Stargazer #1 shares many aspects with beloved sci-fi/horror stories of the 80s and 90s: a government cover-up, an unexplained event of supernatural origins, and a group of young childhood friends. But that’s no reason to discount it. It’s 1999, and Shae, Adriana, and Hailey, along with Shae’s younger brother Kenny, are out in the woods to do some stargazing. Inevitably, our group of friends stumbles upon something paranormal and life-changing. When it comes to the supernatural, the comic smartly keeps most of its cards close to its chest, leaving a lot to the imagination and building up an intense feeling of mystery and dread. The story quickly shifts to the present day, our characters now grown-up. Much of what happened is as much a mystery to us as it is to them, in many ways even more so. This is one of many unique spins on a familiar concept the comic employs, and it’s fascinating to see these characters so many years later, changed by this event of years past. We are introduced to an older Shae, a troubled and tired woman now very concerned about Kenny, who has become obsessed with what happened to him as a child. This sibling relationship seems to be at the core of the story, and it’s how Shae and Kenny‘s relationship has changed between time periods that truly gives weight to the unexplained events.
I really appreciate a lot of aspects about this set-up, as it is quite familiar, but with an atmosphere and characters that are uniquely its own. For starters, it’s refreshing to see this type of story told through a group of young female protagonists, as opposed to the usual squads of mostly boys used in many of the King and Speilberg stories that this comic seems to draw inspiration from. Though our time with these girls is limited, we get a clear sense of their dynamic. Anthony Cleveland‘s writing of all of the characters, especially the children, is simple yet natural. Their dialogue immediately clues you in to their personalities and their relationships with each other. Nothing feels forced or overly expository, and in the face of the scary and unexplained, they behave like real children.
Unquestionably, the best parts about this comic are the visuals. Antonio Fuso‘s background and character art is sharp, stylized, and detailed, expertly capturing the emotion of the characters and entire scenes as a whole. Some panels are absolutely breathtaking, thanks in no small part to the gorgeous colouring by Stefano Simeone. The colors do wonders to highlight the tone and atmosphere of the different scenes and their settings. A scene in the desert feels hot, desolate, and suffocating. Meanwhile, when our main characters have encounters of a seemingly extraterrestrial nature, the colours reflect the confusion and chaos of the situation, as well as the otherworldly presence. There are lots of bright pinks and purples, contrasted against the dark blacks and violets of shadows. All of it has a very retro, neon, and cosmic style. I could practically hear a spooky, synthwave soundtrack as I read it. It’s also no surprise that the night sky and stars themselves receive a major focus in the art. The detail in the sky’s colours and the abundance of bright, unique stars make it seem almost alive.
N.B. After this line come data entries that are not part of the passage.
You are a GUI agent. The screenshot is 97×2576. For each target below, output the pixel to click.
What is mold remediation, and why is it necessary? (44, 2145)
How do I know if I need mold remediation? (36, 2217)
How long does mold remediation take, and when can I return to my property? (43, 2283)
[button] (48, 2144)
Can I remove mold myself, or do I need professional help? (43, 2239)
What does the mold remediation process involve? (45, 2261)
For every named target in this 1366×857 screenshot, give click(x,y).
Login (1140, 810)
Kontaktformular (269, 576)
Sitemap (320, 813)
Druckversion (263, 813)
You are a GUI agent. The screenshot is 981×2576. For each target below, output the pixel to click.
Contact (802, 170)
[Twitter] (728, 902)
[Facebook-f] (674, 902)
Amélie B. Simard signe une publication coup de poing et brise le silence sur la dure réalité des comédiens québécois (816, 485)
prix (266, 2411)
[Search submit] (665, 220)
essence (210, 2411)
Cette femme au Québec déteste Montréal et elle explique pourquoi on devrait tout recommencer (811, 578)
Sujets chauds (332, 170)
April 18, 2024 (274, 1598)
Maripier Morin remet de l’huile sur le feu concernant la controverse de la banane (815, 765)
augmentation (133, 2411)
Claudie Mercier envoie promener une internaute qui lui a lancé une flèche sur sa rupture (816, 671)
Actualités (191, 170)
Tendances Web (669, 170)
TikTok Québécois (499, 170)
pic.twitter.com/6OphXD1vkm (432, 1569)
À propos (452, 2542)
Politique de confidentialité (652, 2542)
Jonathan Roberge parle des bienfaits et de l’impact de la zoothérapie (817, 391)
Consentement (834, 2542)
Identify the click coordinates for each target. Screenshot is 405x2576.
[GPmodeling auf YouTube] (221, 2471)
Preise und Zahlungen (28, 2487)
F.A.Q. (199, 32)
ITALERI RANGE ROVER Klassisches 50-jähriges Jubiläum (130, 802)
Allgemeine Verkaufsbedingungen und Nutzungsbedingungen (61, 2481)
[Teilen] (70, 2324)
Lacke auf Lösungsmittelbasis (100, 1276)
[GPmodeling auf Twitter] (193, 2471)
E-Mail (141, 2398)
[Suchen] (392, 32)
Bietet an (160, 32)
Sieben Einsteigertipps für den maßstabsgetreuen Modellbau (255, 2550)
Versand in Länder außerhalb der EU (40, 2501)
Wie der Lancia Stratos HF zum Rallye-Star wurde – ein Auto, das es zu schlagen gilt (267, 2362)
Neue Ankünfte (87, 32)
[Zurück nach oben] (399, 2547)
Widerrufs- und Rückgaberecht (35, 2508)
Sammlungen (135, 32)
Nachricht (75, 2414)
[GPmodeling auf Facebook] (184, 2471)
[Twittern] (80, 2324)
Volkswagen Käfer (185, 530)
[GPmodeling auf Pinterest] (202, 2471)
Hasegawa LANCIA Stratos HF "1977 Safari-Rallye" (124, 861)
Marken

This issue consists of a lot of set-up, but very promising set-up none the less. There is a twenty-year gap between the present story and the opening flashback scenes, and I’m curious to see how the stories of the past and present will be shown to us going forward. Stargazer #1 raises many questions, both about the secrets of its world and the type of story it will shape up to be, but without a doubt, I can say that it left me looking forward to the next issue. The quality of the storytelling here gives me high hopes that the series will be able to keep its momentum going, exploring its characters in interesting ways and delivering satisfying conclusions to its mysteries.